Dopiero dziewięć lat później, w 2015 roku, hamowanie w oparciu o radar stało się zupełnym standardem. Wtedy to Unia Europejska narzuciła montaż automatycznych hamulców awaryjnych w każdym nowym samochodzie ciężarowym rejestrowanym w krajach członkowskich. Tymczasem do Mercedesów Actrosów trafiały kolejne generacje ABA, działające coraz bardziej efektywnie. Dzisiaj mówi się już ABA5, czyli generacji piątej, która przy prędkości do 50 km/h potrafi wyhamować nawet przed wtargającym na jezdnię pieszym.

Jeśli chodzi o plany na przyszłość, to Mercedes-Benz wskazuje na te kraje, w których automatyczny hamulec awaryjny nadal nie jest obowiązkowy. Nie trzeba tutaj daleko szukać – na przykład na Ukrainie można sprzedawać nowe ciężarówki bez niego. Dlatego też niemiecki producent złożył deklarację, by promować system ABA także poza państwami Unii Europejskiej. W ten sposób do 2025 roku ma on trafiać do 75 procent nowych ciężarowych Mercedesów, a do 2030 roku ma obejmować nawet 80 procent.

A na koniec muszę wspomnieć o rzeczy kontrowersyjnej, ale też bardzo istotnej z punktu widzenia codziennych użytkowników. Mianowicie, jak to jest, że ciężarówki z przednimi radarami nadal uczestniczą w najechaniach na tył? To temat, który pozostaje kwestią badań już od wielu lat, a w 2019 roku wyjaśniałem go w dłuższym artykule. Można było wówczas przeczytać, że głównym problemem jest nadrzędność reakcji kierowcy nad reakcją radaru, konieczna na wypadek pomyłki komputera. Oznacza to, że jeśli kierowca dotknie dowolnego pedału, hamowanie rozpoczęte przez radar jest od razu przerwane.
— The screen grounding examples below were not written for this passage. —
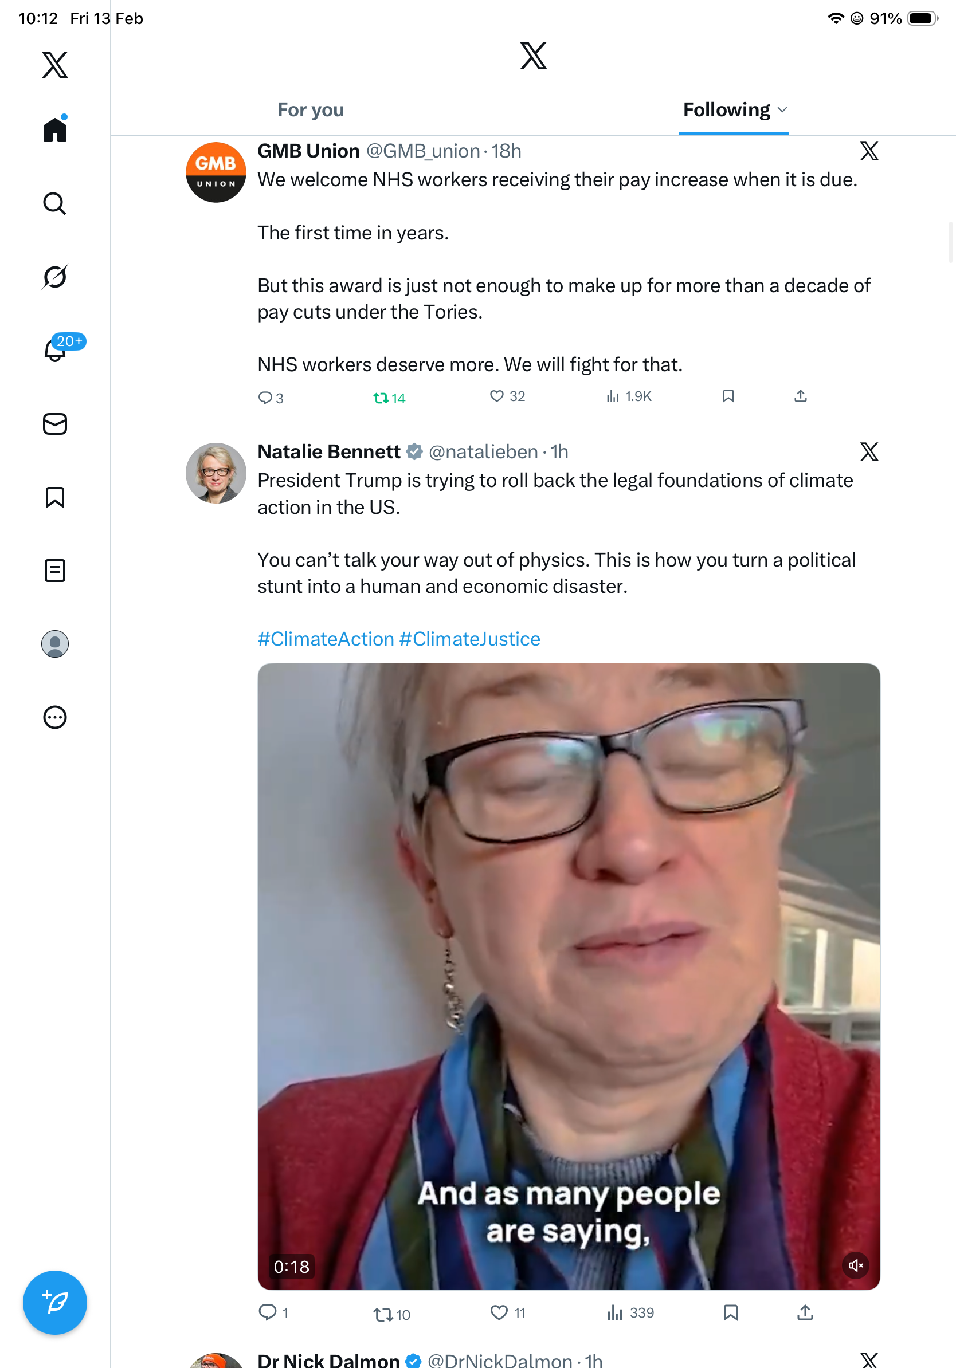Go to Home in the sidebar
Screen dimensions: 956x1368
(x=55, y=130)
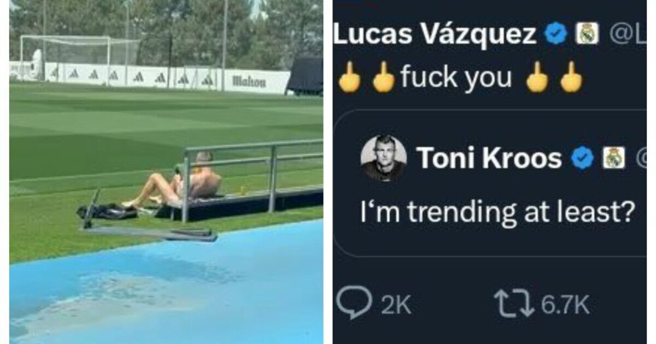Screen dimensions: 656x344
Task: Click the 2K replies count
Action: [396, 305]
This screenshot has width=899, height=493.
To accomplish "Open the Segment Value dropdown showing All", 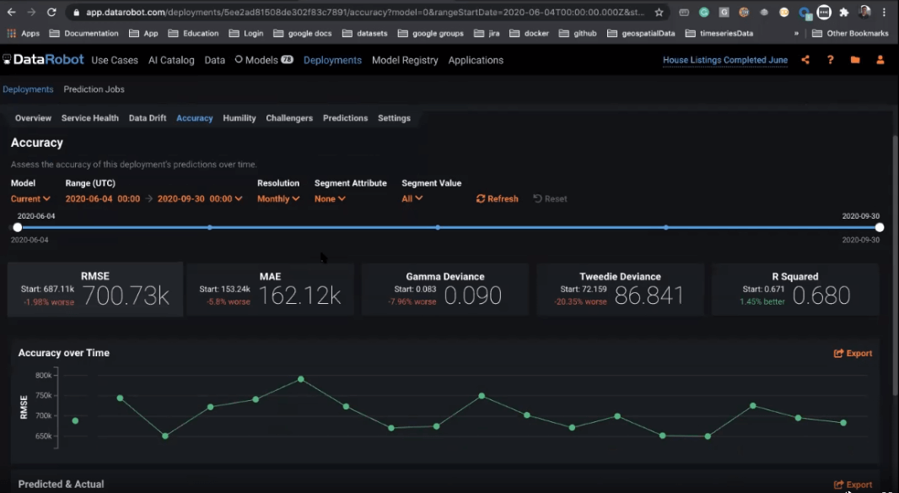I will [412, 198].
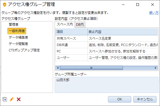160x106 pixels.
Task: Select 山田太郎 in group users list
Action: tap(63, 80)
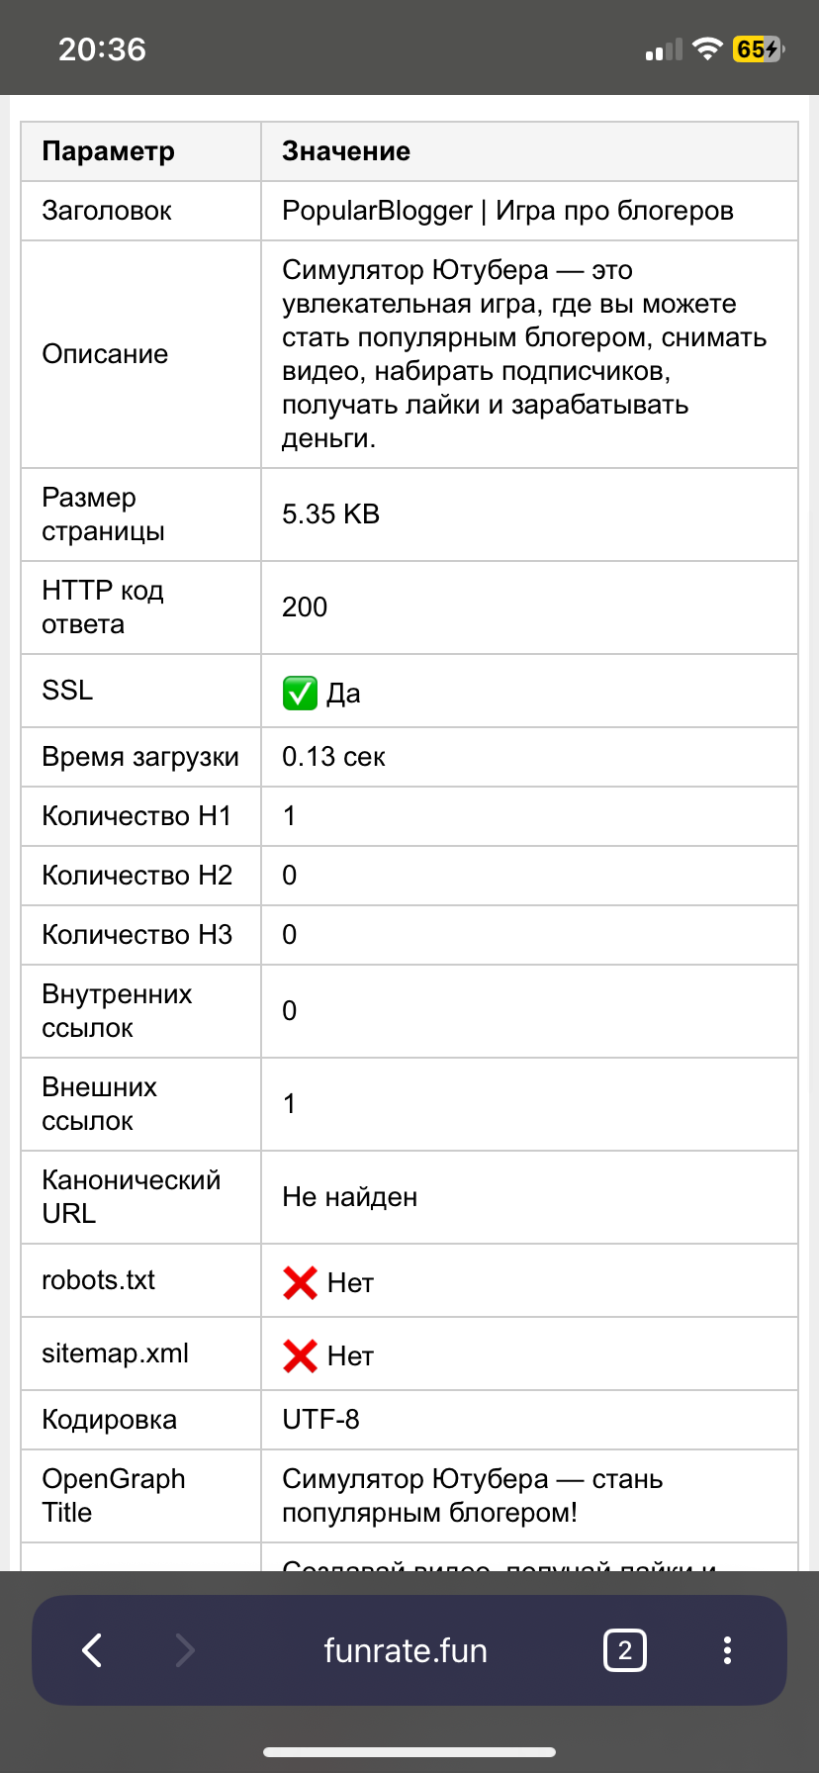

To zaś temat, który wiąże się także z polską historią ABA, a konkretnie z pokazem dla polskich dziennikarzy z 2006 roku, z toru w Modlinie. Doszło wówczas do sytuacji, gdy testowy Mercedes-Benz Actros MP2 z systemem ABA nie zdołał wyhamować przed podstawionym autem osobowym. Jak wykazał późniejszy raport z centrali w Stuttgarcie, było to kwestią reakcji kierowcy testowego, który zauważył pewne opóźnienie w działaniu radaru. Odruchowo sam nacisnął on więc na hamulec, akurat w momencie, gdy ABA zaczynało w końcu działać. To natomiast prowadziło do natychmiastowej dezaktywacji ABA, w praktyce sprawiając, że hamowanie znacznie straciło na sile.